Second. The next reason assigned for this offensive proceeding, is the reëlection of the present chief magistrate. The secretary says:
‘I have always regarded the result of the last election of president of the United States, as the declaration of a majority of the people, that the charter ought not to be renewed.’ * * * ‘Its voluntary application to congress for the renewal of itscharter four years before it expired, and upon the eve of the election of president, was understood on all sides as bringing forward that question for incidental decision at the then approaching election. It was accordingly argued on both sides before the tribunal of the people, and their verdict pronounced against the bank,’ and so forth.
What has the secretary to do with elections? Do they belong to the financial concerns of his department? Why this constant reference to the result of the last presidential election? Ought not the president to be content with the triumphant issue of it? Did he want still more vetoes? The winners ought to forbear making any complaints, and be satisfied, whatever the losers may be. After an election is fairly terminated, I have always thought that the best way was to forget all the incidents of the preceding canvass, and especially the manner in which votes had been cast. If one has been successful, that ought to be sufficient for him; if defeated, regrets are unavailing. Our fellow-citizens have a right freely to exercise their elective franchise as they please, and no one, certainly no candidate, has any right to complain about it.

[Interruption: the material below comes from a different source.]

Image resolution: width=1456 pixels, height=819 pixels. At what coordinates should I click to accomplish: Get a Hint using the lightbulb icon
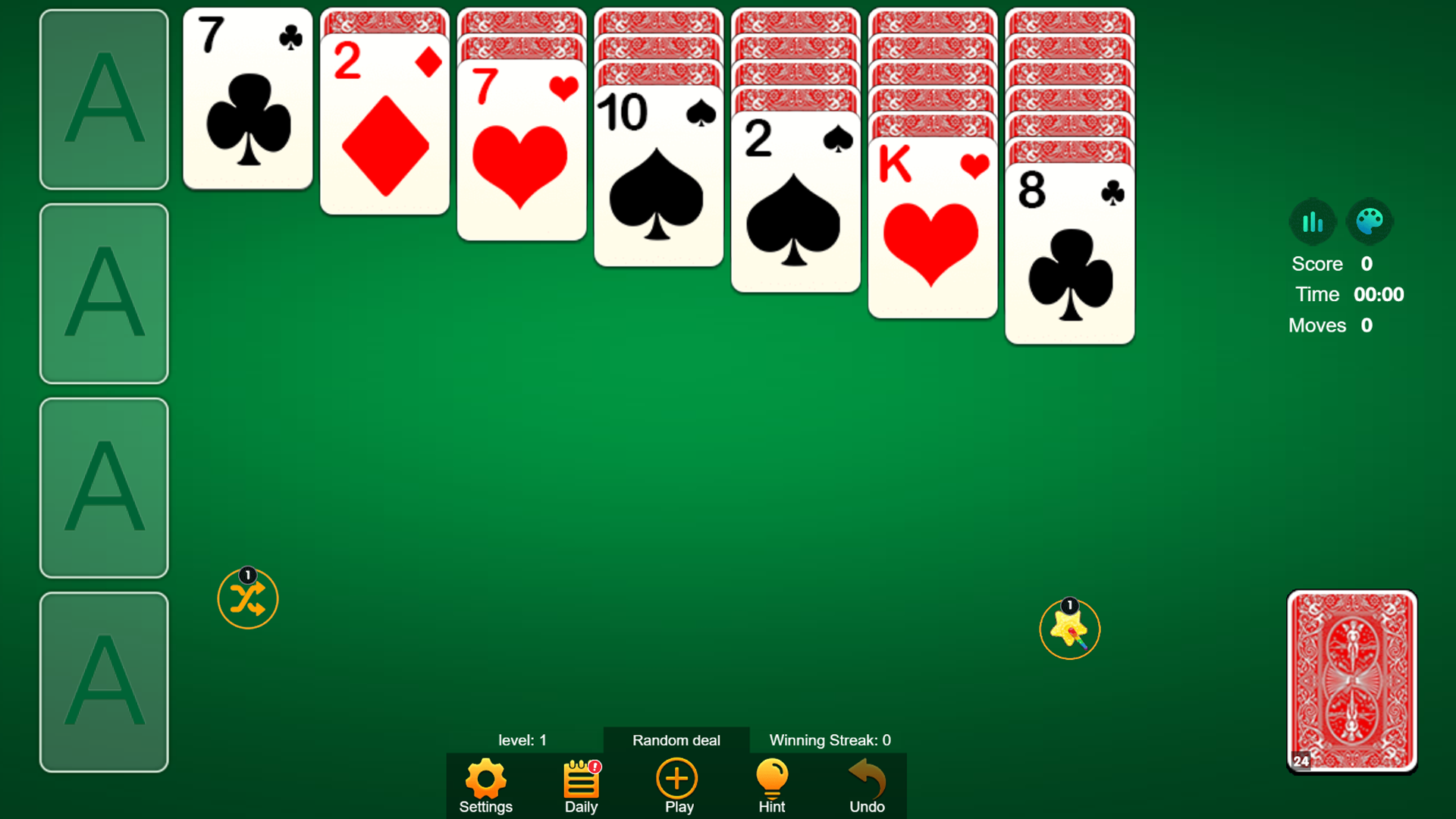[771, 780]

But the argument of the secretary is, that the question of the bank was fully submitted to the people, by the consent of all parties, fully discussed before them, and their verdict pronounced against the institution, in the reëlection of the president. His statement of the case requires that we should examine carefully the various messages of the president, to ascertain whether the bank question was fairly and frankly, (to use a favorite expression of the president,) submitted by him to the people of the United States. In his message of 1829, the president says:
‘The charter of the bank of the United States expires in 1836, and its stockholders will most probably apply for a renewal of their privileges. In order to avoid the evils resulting from precipitancy in a measure involving such important principles, and such deep pecuniary interests, I feel that I cannot, in justice to the parties interested, too soon present it to the deliberate consideration of the legislature and the people.’
The charter had then upwards of six years to run. Upon this solemn invitation of the chief magistrate, two years afterwards, the bank came forward with an application for renewal. Then it was discovered that the application was premature. And the bank was denounced for accepting the very invitation which had been formally given. The president proceeds:
‘Both the constitutionality and the expediency of the bank are well questioned by a large portion of our fellow-citizens.’
This message was a noncommittal. The president does not announce clearly his own opinion, but states that of a large portion of our fellow-citizens. Now we all know that a large and highly respectable number of the people of the United States have always entertained an opinion adverse to the bank on both grounds. The president continues:
‘If such an institution is deemed essential to the fiscal operations of the government, I submit to the wisdom of the legislature whether a national one, founded upon the credit of the government, and its resources, might not be devised.’
Here, again, the president, so far from expressing an explicit opinion against all national banks, makes a hypothetical admission of the utility of a bank, and distinctly intimates the practicability of devising one on the basis of the credit and resources of the government.